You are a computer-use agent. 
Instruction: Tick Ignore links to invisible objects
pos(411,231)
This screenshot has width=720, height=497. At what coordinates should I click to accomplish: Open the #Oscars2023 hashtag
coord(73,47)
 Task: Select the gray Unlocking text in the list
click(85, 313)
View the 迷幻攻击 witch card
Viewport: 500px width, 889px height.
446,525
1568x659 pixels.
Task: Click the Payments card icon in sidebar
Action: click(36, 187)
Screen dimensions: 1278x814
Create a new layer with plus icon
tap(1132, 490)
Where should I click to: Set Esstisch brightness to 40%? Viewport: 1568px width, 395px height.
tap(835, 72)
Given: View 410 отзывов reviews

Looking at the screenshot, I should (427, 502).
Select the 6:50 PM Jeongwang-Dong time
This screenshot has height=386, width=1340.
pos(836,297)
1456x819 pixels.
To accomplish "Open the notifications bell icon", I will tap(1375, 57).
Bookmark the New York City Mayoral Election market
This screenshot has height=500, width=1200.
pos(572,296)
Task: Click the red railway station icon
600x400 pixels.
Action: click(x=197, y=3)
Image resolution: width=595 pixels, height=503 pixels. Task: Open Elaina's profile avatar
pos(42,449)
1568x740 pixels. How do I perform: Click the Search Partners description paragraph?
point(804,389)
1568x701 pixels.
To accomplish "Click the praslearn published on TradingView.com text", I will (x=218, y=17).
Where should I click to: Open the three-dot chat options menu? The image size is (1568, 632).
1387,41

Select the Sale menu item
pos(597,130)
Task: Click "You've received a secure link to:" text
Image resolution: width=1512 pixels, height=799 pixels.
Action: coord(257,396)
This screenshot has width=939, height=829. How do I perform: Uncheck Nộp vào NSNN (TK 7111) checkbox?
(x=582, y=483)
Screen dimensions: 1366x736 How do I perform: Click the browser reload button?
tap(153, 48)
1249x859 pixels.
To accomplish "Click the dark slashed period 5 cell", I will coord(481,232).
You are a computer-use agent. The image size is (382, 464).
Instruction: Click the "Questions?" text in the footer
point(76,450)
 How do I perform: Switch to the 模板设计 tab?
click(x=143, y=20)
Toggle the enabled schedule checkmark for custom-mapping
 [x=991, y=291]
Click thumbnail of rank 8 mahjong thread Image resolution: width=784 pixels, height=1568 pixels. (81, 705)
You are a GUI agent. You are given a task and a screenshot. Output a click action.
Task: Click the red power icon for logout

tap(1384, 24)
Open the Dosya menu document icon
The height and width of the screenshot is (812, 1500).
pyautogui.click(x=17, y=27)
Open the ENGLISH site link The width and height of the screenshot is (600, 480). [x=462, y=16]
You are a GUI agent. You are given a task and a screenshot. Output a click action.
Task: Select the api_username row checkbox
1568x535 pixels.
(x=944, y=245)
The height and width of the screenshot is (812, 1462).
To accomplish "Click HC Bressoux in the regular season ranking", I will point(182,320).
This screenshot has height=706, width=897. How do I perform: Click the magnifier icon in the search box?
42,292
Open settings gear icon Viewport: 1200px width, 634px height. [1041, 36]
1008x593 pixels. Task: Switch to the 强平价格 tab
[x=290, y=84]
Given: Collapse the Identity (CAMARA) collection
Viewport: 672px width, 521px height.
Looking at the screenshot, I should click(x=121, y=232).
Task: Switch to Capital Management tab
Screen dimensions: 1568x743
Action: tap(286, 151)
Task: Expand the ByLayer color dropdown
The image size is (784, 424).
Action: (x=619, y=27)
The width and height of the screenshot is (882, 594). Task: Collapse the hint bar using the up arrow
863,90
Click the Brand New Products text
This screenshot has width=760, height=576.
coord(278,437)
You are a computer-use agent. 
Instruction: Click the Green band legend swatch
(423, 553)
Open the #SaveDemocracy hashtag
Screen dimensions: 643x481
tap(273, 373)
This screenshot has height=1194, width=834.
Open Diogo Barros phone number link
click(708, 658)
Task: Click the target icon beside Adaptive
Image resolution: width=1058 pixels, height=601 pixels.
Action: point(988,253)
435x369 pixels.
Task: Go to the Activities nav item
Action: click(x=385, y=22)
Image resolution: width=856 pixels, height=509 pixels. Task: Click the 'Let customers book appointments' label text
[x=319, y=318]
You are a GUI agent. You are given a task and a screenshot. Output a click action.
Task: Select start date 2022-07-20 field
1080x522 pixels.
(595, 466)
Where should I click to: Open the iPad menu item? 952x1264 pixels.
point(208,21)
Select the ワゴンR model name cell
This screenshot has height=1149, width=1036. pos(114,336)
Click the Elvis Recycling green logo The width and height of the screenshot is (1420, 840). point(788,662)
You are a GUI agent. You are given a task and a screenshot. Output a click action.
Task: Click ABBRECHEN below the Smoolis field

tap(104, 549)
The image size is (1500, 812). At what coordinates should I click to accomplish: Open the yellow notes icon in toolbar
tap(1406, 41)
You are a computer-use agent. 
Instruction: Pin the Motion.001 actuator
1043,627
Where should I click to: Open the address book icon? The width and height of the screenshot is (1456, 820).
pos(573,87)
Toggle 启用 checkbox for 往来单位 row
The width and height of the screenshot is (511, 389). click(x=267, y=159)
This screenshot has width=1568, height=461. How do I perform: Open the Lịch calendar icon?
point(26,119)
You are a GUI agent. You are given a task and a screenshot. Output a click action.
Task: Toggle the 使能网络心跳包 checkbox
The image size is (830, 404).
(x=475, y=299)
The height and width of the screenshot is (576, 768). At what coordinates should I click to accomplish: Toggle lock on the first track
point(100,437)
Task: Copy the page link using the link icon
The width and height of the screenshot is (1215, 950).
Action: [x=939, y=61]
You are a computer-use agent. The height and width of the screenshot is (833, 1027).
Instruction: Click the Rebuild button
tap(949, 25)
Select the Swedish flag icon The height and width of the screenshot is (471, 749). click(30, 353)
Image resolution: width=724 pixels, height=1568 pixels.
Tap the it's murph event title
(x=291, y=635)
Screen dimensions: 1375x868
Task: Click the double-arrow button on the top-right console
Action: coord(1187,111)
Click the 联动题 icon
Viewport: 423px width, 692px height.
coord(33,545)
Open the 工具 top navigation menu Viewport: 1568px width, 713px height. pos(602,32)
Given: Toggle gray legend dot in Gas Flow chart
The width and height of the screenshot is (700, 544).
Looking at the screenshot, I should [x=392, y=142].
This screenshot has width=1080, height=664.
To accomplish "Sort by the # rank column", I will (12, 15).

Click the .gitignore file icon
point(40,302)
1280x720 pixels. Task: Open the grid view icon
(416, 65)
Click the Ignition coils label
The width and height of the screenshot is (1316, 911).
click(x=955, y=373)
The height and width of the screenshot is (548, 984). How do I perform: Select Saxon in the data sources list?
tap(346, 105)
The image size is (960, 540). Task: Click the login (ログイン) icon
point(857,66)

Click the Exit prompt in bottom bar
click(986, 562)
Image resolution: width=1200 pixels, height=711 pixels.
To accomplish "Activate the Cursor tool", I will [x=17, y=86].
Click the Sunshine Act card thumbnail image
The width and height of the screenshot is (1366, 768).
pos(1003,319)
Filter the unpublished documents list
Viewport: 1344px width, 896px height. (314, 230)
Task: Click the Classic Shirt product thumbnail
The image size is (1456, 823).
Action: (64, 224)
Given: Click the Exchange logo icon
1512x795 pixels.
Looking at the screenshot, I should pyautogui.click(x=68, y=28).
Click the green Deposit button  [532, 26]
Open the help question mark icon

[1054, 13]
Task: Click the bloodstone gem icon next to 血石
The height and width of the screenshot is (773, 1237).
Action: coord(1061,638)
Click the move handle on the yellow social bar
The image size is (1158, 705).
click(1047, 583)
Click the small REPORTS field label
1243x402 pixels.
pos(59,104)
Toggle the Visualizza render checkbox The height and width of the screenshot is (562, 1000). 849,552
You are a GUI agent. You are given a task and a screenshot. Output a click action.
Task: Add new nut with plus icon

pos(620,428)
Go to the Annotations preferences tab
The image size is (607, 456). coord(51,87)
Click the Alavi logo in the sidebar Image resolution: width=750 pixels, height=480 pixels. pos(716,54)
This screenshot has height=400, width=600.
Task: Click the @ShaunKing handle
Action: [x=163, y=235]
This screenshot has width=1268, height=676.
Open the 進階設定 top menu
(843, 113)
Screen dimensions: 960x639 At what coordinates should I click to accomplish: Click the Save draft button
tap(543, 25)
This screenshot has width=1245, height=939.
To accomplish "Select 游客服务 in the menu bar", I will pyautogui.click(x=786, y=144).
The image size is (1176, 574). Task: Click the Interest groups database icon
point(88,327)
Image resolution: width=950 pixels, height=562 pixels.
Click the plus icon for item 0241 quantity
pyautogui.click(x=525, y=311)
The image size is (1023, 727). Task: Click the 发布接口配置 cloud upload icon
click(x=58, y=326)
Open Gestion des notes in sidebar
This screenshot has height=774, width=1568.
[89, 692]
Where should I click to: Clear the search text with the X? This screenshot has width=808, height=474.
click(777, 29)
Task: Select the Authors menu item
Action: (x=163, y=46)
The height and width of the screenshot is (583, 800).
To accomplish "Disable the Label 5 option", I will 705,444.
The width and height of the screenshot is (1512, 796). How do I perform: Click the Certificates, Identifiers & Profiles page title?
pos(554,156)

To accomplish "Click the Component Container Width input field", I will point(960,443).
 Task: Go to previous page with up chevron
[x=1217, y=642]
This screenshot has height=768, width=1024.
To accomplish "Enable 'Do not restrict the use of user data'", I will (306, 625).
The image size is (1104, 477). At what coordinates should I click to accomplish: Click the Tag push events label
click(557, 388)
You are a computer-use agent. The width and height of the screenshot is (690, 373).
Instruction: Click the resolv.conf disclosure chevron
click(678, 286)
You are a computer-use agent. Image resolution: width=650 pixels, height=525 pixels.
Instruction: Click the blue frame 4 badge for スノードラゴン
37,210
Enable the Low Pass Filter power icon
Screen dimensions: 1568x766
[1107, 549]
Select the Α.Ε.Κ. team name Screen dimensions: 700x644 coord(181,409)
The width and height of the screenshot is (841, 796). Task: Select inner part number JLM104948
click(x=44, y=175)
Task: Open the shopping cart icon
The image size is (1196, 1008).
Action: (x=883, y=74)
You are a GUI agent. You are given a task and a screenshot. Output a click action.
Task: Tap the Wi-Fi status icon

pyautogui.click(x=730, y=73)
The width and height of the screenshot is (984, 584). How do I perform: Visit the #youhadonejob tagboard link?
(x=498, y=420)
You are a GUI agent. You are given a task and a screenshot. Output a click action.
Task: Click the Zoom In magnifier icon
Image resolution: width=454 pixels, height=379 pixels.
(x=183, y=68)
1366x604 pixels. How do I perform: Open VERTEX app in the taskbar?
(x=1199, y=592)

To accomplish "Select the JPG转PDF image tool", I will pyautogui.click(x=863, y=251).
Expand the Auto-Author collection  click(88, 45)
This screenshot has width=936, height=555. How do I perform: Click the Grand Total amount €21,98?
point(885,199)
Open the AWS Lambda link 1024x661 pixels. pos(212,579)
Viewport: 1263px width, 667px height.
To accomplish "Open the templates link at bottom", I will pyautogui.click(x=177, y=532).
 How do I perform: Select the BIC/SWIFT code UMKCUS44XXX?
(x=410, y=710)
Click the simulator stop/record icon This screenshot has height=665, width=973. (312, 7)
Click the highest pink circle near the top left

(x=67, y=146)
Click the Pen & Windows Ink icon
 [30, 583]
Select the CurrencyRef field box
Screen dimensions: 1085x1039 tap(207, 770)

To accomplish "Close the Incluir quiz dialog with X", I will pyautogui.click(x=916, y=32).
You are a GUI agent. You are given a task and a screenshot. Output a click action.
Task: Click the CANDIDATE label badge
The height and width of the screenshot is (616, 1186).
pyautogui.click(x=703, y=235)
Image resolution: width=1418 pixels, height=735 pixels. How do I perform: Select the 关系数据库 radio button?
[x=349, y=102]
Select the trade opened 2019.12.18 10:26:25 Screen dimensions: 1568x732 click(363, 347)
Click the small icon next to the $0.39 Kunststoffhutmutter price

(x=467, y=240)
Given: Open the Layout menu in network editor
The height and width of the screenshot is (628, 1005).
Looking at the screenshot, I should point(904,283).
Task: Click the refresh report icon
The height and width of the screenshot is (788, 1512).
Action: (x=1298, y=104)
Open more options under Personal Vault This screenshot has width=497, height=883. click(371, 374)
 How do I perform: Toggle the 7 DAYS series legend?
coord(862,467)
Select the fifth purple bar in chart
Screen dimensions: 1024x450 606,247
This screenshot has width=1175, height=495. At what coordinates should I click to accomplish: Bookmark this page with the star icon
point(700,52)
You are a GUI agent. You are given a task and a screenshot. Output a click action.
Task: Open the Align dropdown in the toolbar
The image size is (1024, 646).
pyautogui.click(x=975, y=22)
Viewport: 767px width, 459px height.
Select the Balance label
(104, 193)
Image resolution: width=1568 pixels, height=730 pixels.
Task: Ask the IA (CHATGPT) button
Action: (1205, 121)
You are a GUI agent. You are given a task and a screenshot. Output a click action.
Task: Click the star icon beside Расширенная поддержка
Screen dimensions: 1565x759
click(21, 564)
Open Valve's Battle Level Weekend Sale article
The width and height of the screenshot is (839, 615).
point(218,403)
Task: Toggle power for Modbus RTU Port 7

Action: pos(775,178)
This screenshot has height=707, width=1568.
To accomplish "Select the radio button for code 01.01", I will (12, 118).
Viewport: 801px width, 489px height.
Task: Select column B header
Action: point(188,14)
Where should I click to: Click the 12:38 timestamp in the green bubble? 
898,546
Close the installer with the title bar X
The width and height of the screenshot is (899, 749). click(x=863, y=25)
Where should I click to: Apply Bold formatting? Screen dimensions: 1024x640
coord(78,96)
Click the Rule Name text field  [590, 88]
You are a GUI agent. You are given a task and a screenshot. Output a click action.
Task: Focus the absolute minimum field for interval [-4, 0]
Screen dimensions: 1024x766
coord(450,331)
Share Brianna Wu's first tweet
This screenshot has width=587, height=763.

- [WHAT THE TASK REQUIRES] Scan the records above and show every line in which the word "beside" occurs.

- [SOLUTION TO THIS TASK]
Task: Click the target icon beside Adaptive
Task: Click the star icon beside Расширенная поддержка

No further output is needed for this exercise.